** EXCERPT **
----------------
After any update to this file you will need to issue the mkinitrd and
zipl commands.
-
Create several new mount-points, to be used later:
mkdir /guestvol
mkdir /basevol
mkdir /basevol/var
mkdir /opt/local
mkdir /usr/local
Directory /usr/local may already exist, depending on the packages you install.
-
Ensure file
/etc/fstab includes records similar to:
/dev/dasda1 swap swap pri=42 0 0
/dev/dasdb1 / ext2 acl,user_xattr 1 1
devpts /dev/pts devpts mode=0620,gid=5 0 0
proc /proc proc defaults 0 0
sysfs /sys sysfs noauto 0 0
# /dev/dasdc1 reserved for MIS use; do not use!
# /dev/dasdd1 is the first available for your use... .
Ensure that device /dev/dasdc1 is not mounted in /etc/fstab .
-
Because swap space is on z/VM temporary disk space the device is unformatted at boot time.
----------------
** ENTRIES SHOWN **

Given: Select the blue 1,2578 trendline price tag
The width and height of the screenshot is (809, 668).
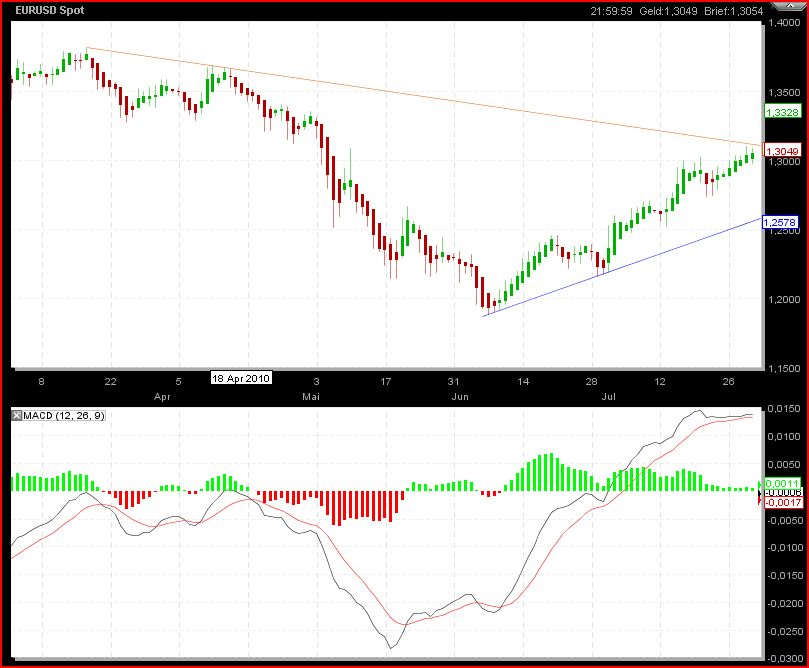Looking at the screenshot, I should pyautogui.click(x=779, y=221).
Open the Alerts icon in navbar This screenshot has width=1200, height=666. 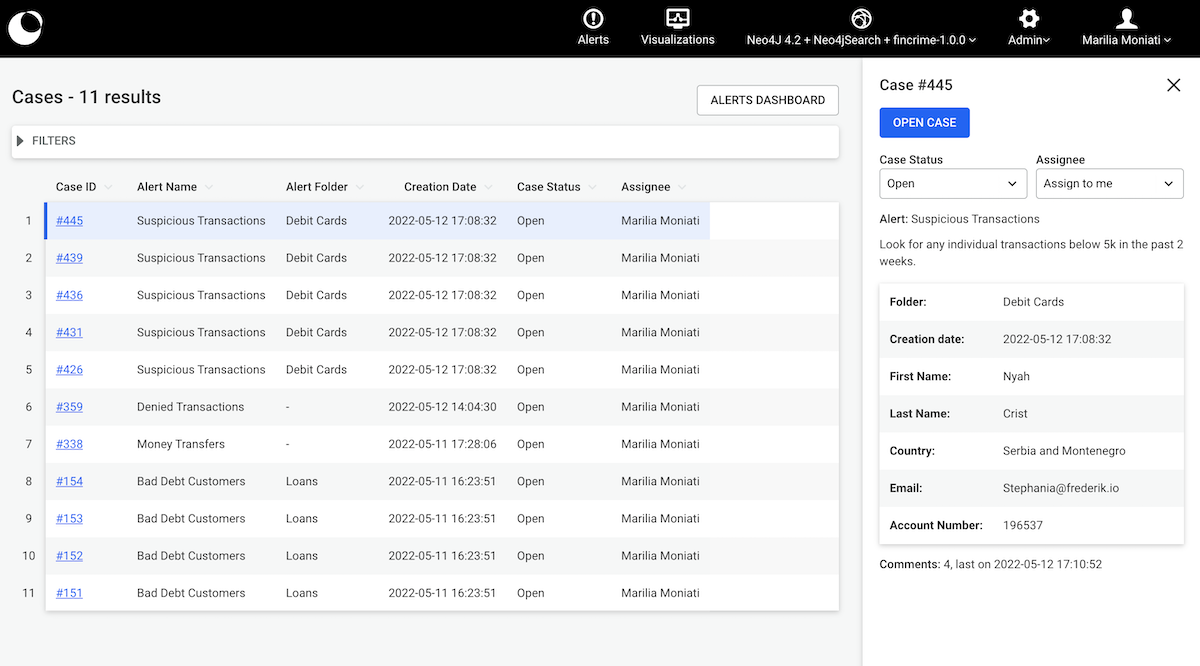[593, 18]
----------------
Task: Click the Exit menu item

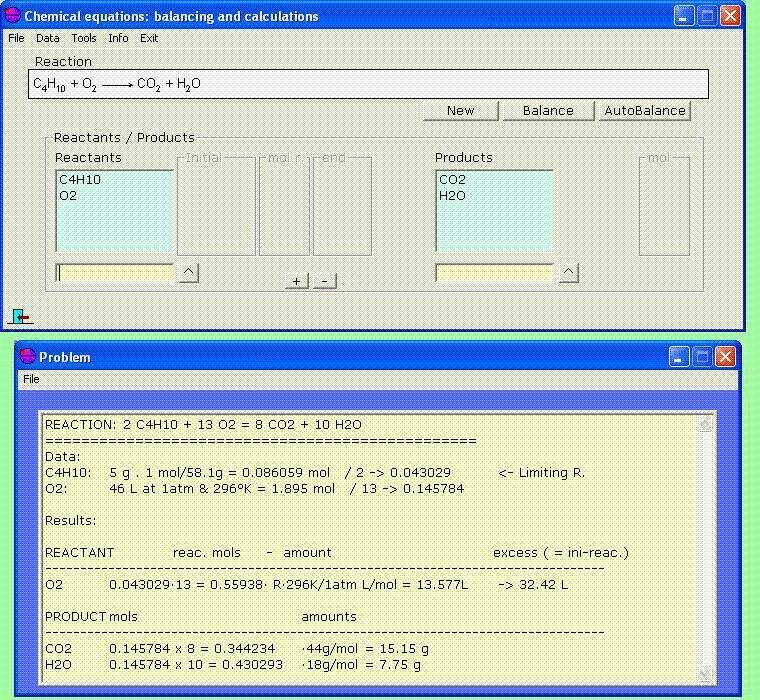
----------------
** WRITTEN INSTRUCTION A **
List every directory that the Linux setup excerpt above tells you to create with mkdir.
** WRITTEN INSTRUCTION B **
Summarize the Linux setup excerpt in exactly two sentences.
** WRITTEN INSTRUCTION C **
Carry on the Linux setup instructions from the point where the excerpt ends.

** EXERCISE RESULT A **
/guestvol
/basevol
/basevol/var
/opt/local
/usr/local

** EXERCISE RESULT B **
After updating the file, run the mkinitrd and zipl commands, then create the mount points /guestvol, /basevol, /basevol/var, /opt/local and /usr/local, noting that /usr/local may already exist. Make sure /etc/fstab holds records like those shown and does not mount /dev/dasdc1, which is reserved for MIS use.

** EXERCISE RESULT C **
For this reason the swap space will be formatted and activated via
/etc/rc.d/boot.local . A typical /etc/rc.d/boot.local should include
the following statements:
#! /bin/sh
# Enable the so-called "timer patch", for performance under z/VM
sysctl -w kernel/hz_timer=0
# Create and activate TDisk-based swap space for the server
mkswap /dev/dasda1
swapon -a
- Make any final changes which you want reflected on all your Linux servers. For example,
you may want to display a standard greeting to be shown to all users when they log onto
Linux. In this case put that message in file
/etc/motd now. You may also want to
create a personal userid for yourself (or your peers or the staff in Operations) to allow you
to gain access to the server at a future date.
Servicing the Base Server
Service the base server as normal.
Conversion to Basevol/Guestvol
At this point in these instructions you have created a standard Linux server, albeit with a
few minor changes to support running Linux under z/VM. In the next steps you will alter this
standard configuration to support running in a basevol/guestvol mode.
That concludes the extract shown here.